EXERCISE MATERIALS.

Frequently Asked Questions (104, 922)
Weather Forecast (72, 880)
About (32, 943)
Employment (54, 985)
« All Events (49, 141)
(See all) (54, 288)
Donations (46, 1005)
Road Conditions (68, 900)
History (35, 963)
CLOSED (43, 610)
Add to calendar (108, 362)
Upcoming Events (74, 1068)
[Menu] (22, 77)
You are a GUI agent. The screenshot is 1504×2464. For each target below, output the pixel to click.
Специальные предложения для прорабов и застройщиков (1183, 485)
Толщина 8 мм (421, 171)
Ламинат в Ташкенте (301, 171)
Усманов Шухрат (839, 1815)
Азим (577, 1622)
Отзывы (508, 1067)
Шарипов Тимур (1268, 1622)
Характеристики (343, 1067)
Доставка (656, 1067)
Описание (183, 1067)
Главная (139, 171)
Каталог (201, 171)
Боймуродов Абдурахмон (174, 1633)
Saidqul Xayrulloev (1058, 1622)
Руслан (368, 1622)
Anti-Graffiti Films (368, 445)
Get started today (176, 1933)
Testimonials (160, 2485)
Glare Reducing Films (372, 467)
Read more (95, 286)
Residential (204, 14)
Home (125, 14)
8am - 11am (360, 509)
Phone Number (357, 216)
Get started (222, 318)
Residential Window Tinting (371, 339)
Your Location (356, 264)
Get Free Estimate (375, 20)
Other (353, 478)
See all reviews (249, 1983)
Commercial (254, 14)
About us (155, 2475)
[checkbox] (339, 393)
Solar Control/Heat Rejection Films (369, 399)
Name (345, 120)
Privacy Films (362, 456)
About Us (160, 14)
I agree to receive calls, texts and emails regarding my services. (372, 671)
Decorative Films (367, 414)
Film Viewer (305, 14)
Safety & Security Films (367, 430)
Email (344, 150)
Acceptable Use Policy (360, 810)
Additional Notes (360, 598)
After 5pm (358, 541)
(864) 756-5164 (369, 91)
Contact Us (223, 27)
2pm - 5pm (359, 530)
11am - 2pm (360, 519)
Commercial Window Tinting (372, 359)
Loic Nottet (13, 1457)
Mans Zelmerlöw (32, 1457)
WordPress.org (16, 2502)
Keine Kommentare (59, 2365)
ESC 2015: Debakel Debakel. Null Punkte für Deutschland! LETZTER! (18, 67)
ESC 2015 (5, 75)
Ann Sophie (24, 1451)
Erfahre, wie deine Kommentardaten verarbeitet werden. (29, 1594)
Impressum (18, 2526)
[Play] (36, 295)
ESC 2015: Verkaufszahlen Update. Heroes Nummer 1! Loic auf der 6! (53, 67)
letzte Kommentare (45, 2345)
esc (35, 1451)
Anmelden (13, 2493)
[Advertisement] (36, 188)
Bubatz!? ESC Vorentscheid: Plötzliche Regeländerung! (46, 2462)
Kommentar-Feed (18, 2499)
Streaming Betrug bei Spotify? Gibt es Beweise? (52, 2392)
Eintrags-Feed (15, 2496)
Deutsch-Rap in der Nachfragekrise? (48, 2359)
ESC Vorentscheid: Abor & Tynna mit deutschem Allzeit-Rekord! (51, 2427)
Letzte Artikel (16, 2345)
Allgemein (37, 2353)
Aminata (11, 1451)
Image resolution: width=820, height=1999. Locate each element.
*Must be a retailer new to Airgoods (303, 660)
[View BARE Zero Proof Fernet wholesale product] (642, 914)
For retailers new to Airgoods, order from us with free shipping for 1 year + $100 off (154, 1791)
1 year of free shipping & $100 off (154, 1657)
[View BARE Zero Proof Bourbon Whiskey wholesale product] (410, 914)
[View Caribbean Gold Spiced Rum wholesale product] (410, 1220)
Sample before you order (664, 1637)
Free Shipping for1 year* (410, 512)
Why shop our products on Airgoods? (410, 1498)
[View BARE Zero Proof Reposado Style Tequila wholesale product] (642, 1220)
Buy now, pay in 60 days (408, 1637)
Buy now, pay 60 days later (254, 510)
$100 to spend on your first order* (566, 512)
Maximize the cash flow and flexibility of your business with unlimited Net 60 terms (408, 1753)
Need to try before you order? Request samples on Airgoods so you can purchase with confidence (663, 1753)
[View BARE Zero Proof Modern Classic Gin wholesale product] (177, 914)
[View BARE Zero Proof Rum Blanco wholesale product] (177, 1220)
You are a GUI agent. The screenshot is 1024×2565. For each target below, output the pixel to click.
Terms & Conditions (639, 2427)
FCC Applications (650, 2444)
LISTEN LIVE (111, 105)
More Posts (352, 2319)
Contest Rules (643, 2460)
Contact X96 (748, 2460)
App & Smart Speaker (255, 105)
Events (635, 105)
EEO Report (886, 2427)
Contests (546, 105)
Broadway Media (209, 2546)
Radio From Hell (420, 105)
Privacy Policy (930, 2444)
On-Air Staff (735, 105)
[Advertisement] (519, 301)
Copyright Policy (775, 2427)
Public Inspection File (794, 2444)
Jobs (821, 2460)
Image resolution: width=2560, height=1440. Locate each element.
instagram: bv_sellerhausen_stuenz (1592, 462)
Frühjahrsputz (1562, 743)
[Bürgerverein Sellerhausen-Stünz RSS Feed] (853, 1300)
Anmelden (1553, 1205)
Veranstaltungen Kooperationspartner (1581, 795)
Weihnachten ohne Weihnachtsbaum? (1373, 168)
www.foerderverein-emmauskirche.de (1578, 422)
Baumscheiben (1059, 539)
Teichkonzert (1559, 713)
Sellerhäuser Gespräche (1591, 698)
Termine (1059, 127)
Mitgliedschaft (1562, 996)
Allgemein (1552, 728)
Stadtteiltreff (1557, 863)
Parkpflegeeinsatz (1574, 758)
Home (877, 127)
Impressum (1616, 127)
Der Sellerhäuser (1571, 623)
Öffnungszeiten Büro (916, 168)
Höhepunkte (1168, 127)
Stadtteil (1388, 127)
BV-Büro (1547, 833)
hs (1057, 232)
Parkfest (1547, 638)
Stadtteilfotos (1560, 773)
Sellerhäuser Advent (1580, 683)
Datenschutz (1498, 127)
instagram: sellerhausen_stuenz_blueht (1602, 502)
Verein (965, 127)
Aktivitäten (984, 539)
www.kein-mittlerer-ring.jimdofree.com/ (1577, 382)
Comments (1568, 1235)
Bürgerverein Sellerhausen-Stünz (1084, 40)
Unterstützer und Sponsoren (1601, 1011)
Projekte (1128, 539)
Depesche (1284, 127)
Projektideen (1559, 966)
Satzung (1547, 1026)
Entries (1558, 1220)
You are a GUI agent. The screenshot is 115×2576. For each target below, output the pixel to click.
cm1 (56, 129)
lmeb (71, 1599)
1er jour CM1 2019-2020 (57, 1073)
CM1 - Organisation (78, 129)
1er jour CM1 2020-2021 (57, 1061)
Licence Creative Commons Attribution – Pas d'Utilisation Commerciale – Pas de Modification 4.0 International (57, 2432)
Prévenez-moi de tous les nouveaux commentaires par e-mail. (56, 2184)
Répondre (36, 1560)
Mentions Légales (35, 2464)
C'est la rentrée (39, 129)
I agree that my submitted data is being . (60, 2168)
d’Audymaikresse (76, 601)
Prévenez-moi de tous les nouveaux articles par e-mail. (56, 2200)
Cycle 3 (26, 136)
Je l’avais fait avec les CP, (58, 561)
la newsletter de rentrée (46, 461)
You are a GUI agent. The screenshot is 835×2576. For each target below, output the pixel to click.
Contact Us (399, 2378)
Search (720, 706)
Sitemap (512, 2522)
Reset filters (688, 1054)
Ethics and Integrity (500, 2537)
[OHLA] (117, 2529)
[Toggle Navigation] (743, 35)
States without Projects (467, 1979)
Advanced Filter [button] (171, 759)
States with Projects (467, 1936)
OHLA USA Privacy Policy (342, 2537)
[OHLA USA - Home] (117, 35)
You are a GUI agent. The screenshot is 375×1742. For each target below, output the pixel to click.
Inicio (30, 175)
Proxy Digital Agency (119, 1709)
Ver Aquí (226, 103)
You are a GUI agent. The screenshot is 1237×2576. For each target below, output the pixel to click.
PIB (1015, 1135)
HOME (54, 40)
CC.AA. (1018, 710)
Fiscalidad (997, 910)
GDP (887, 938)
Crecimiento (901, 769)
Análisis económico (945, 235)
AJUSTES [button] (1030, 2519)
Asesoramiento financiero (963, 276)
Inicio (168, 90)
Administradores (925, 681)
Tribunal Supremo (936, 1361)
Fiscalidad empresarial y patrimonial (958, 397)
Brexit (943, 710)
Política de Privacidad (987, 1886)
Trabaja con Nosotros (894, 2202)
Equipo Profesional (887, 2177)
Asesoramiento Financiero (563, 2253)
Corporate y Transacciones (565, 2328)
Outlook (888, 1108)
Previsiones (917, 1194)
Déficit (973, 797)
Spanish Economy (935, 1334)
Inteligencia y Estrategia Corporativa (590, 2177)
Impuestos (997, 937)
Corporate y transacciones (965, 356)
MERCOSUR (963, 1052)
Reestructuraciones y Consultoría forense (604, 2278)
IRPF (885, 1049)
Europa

PROBLEM. Each line in the listing above from the one containing "Buy now, pay 60 days later (254, 510)" through the one containing "[View BARE Zero Proof Rum" should be repeated exactly, and no other line.

EXERCISE RESPONSE.
Buy now, pay 60 days later (254, 510)
$100 to spend on your first order* (566, 512)
Maximize the cash flow and flexibility of your business with unlimited Net 60 terms (408, 1753)
Need to try before you order? Request samples on Airgoods so you can purchase with confidence (663, 1753)
[View BARE Zero Proof Modern Classic Gin wholesale product] (177, 914)
[View BARE Zero Proof Rum Blanco wholesale product] (177, 1220)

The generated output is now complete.